EXERCISE DIRECTIONS: From the line that contains "Instruction: Click the" to the final line below, both included, print each line exactly and skip the pictures.

Items listed in a dataset:
=== Section Start ===
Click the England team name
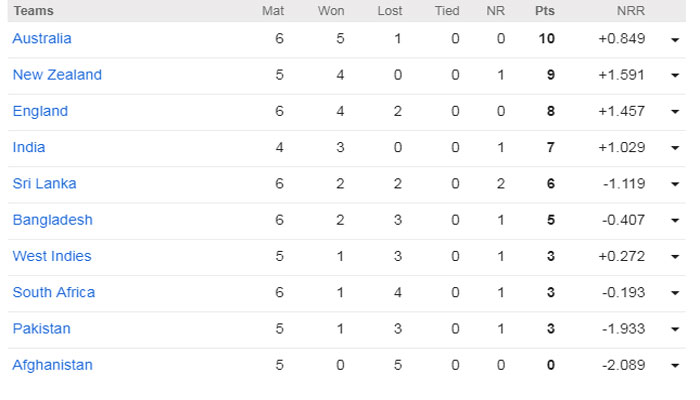(40, 111)
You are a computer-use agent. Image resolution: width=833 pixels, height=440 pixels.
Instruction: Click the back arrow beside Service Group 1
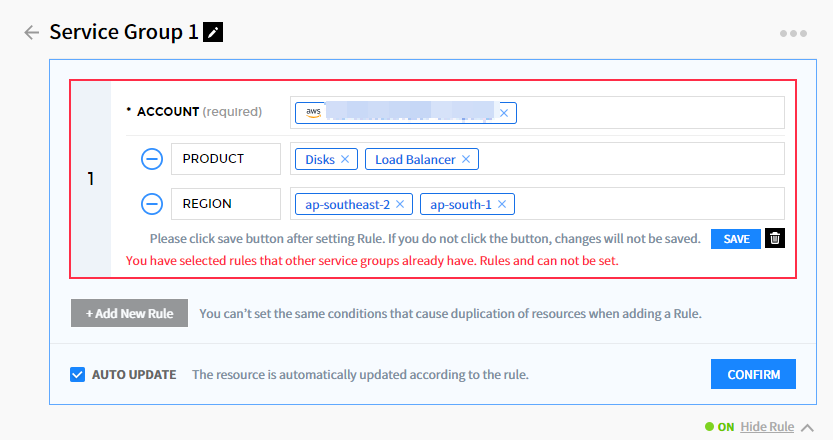(31, 32)
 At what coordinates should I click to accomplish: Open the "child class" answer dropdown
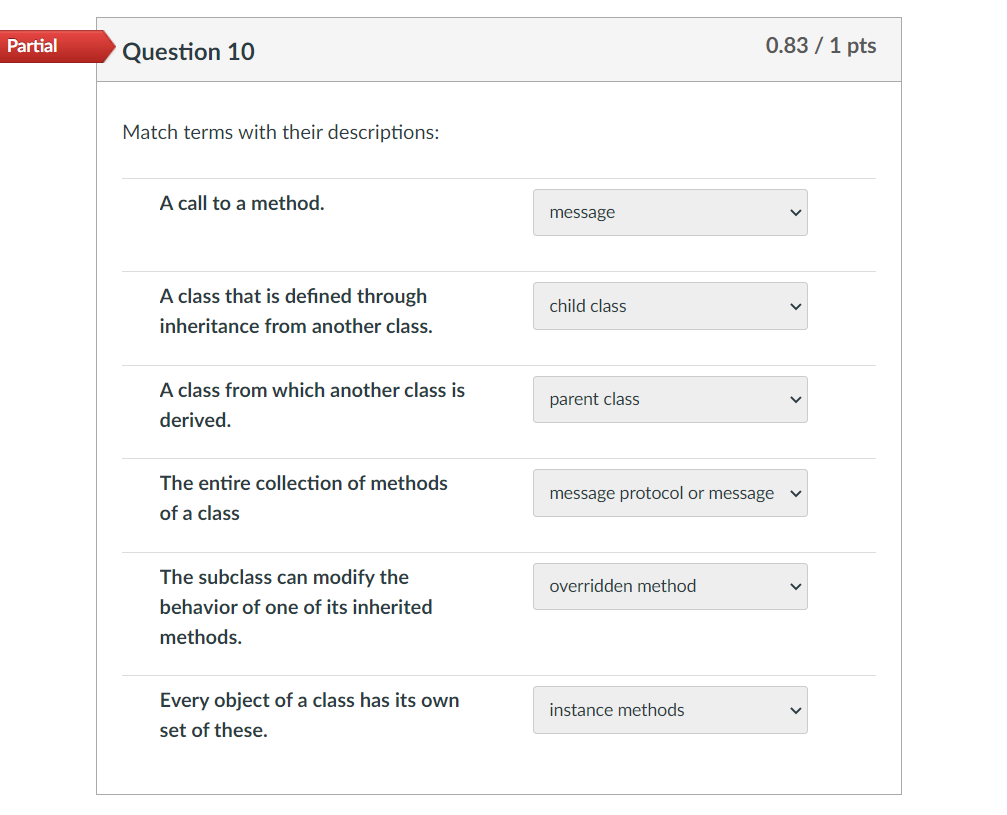click(x=670, y=306)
=== Section End ===
REPLY:
Instruction: Click the back arrow beside Service Group 1
(31, 32)
 At what coordinates should I click to accomplish: Open the "child class" answer dropdown
click(x=670, y=306)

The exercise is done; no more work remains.